(WORK TASK 1): Rewrite the paragraph of the passage on fly temperature sensing that begins "In this study, we find" more briefly, keeping its main facts.
(WORK TASK 2): In the passage on fly temperature sensing, take everything from "In this study, we" down to "size in flies." and swap "body size" for "size" wherever it occurs.

(GIVEN PASSAGE):
Drosophila can sense hot and cold temperatures18,19. In an adult fly, there are three neurons in each antenna that express transient receptor potential (TRP) family members encoded by brivido genes for cold sensing. There are also three heat sensors located in each antenna19. Other sensors expressing TRPA1, a TRP family member responsible for sensing and avoiding heat, are located in the brain20,21. These cold- and heat-sensing neurons project to adjacent protocerebral regions to form a thermotropic map. Downstream thermal projection neurons project to the mushroom bodies, lateral horns and posterior lateral protocerebrum for further sensory processing22,23. A subgroup of dopaminergic neurons innervating the mushroom bodies are also responsive to temperature shifts24. It is known that, for larval cold sensing, some sensory neurons in terminal organs respond to reduced temperatures25. In a recent report, three pairs of neurons in larval dorsal organ ganglions (DOGs) were shown to respond to cold temperature and to be required for cold temperature avoidance26. Downstream targets of these primary cold-sensing neurons have not been identified. The molecular basis of larval cold sensing also remains to be characterized, though some clues implicate TRP family members21,26,27.
In this study, we find that IPCs are required for cold-induced regulation of Drosophila body size. Stimulating a group of larval cold-sensing neurons that directly innervate IPCs is sufficient to activate IPCs, promote synthesis and secretion of dilps and increase body size, thus mimicking effects of cold temperature. Our results identify a mechanism, at the level of neuronal circuitry, for cold regulation of body size in flies.

(INFORMATION PROVIDED):
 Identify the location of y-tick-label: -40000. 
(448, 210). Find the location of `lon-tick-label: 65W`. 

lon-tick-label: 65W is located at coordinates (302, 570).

(EXERCISE RESULT 1): IPCs are needed for cold to regulate Drosophila body size. Stimulating a group of larval cold-sensing neurons that directly innervate IPCs is enough to activate IPCs, boost the synthesis and secretion of dilps, and increase body size, matching the effects of cold. This points to a neuronal-circuit mechanism by which cold controls fly body size.

(EXERCISE RESULT 2):
In this study, we find that IPCs are required for cold-induced regulation of Drosophila size. Stimulating a group of larval cold-sensing neurons that directly innervate IPCs is sufficient to activate IPCs, promote synthesis and secretion of dilps and increase size, thus mimicking effects of cold temperature. Our results identify a mechanism, at the level of neuronal circuitry, for cold regulation of size in flies.